He pulled into her driveway by quarter to one.

“Don’t bother getting out,” Adrienne said. “I can see myself in.”

“I’m walking you to the door,” Thatcher said. He returned to his persona of old-fashioned suitor and took her arm. She had forgotten to leave on any lights and so the cottage was pitch-black. As they stood at the doorway, Thatcher touched the strap of her blue dress. Adrienne knew she should thank him for the date; he’d gone to a lot of trouble. But she was angry, incredulous, defiant.
His dinner was ready!

He leaned in to kiss her and she let him. She thought maybe she could keep him. Maybe his dinner would go cold and Fiona would have to throw it away. They kissed and kissed; Adrienne had never felt such urgency.

“Stay with me,” she said.

He pressed her against the door frame and for the first time she felt his body right up against hers and it was an even better feeling, if that were possible, than the kissing. She could feel herself winning, she could see the future: his shirt coming off, her blue dress dropping into a silk puddle on the floor, the two of them entwined in Adrienne’s bed. Caren’s shock the following morning at the espresso machine when Thatcher joined her for a short black. But then, just as Adrienne knew he would, he surfaced from the pull of her desire with a gulp of air like a man who had been drowning.

“Go,” Adrienne said.

And he went.

6

The Wine Key

How did men do it?

It was ten minutes to six on Thursday night, 101 covers on the book, and Thatcher actually had the gall to knock on the door of the ladies’ room where Adrienne was brushing her teeth and deciding whether or not to quit.

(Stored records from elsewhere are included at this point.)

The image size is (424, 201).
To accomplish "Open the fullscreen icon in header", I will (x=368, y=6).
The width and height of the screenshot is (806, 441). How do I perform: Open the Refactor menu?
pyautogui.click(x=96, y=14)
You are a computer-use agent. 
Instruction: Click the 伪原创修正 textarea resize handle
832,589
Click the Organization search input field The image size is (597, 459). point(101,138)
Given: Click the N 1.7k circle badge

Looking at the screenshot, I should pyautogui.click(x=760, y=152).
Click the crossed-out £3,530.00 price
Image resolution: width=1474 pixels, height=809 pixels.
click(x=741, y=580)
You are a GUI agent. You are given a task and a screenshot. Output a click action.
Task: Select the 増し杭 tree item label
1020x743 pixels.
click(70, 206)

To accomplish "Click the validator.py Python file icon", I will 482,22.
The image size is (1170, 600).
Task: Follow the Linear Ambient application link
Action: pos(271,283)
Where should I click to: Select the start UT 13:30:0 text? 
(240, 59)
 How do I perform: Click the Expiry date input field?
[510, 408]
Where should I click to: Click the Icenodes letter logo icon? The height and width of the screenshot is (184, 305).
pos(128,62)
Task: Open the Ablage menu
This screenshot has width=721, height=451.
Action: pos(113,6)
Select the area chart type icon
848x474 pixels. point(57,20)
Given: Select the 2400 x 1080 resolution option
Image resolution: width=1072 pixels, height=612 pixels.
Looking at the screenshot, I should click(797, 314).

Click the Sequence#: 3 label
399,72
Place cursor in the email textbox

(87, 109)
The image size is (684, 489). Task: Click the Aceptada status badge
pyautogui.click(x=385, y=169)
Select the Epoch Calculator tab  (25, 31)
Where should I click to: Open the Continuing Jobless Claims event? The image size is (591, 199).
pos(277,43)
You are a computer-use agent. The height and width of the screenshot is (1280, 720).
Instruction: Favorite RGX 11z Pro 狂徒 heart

“Come on out,” he said. “I need to talk to you.”

Adrienne shut off the water, tapped her toothbrush angrily against the side of the sink, and flung open the door.

“You have some nerve,” she said.

He held up a wine key. “I’m going to show you how to use this. Now. We’ve waited too long.”

How did he manage to look better than ever on the one night (possibly of many) Adrienne had arrived at work prepared to hate him? It looked like he had gotten some sun—his face had that healthy golden glow.
Did you go to the beach?
Adrienne wanted to ask. But no, she wouldn’t. Just as she wouldn’t ask him,
How was your dinner?
(though she had practiced the exact tone of sarcasm and contempt).

How did he have the presence of mind to stand before her holding up the wine key as innocuously as a door-to-door salesman? Did he not remember pressing his body up against hers the night before? Did he not remember how tenderly
he kissed her eyelids closed? How did men find the nerve the next day to act as though nothing had ever happened? (And it wasn’t just Thatcher, Adrienne conceded. She’d seen it time and time again.)

Over Thatcher’s shoulder, Adrienne saw Joe and Spill-man lighting candles. Rex began to play “Old Cape Cod.” Adrienne rolled her eyes. She would be a brick wall.

“Fine, the wine key,” she said. She followed Thatcher into the wine cave. He closed the door behind them and Adrienne thought,
Okay, here it comes.
The wine key was a ruse. He was going to apologize.

Thatcher removed a bottle of red from the rack. Bin forty-one: Cain Cuvée—they sold it by the glass as well as from the list.

“First,” he said, “you have to cut the lead.”

She stared at him, trying to make her eyes as hard as the point of an awl.

“Some restaurants have a special tool for this,” Thatcher said. “Not us. We use the very inexpensive, very user-friendly Screwpull. Wait until you see how easy this is.” He used the sharp end of the key to cut the lead, which was the metal wrapper over the cork. He pulled it off. Then he set the plastic arms of the Screwpull over the cork, inserted the key, and turned the knob at the top. Turned and turned—and like magic, the cork appeared. “A third grader could do it,” he said. He set the bottle aside and pulled out their most popular bottle of white—Menetou-Salon, from an area of France near Sancerre. Adrienne had heard Thatcher give the spiel on this wine before—the vintner was also the mayor of the town.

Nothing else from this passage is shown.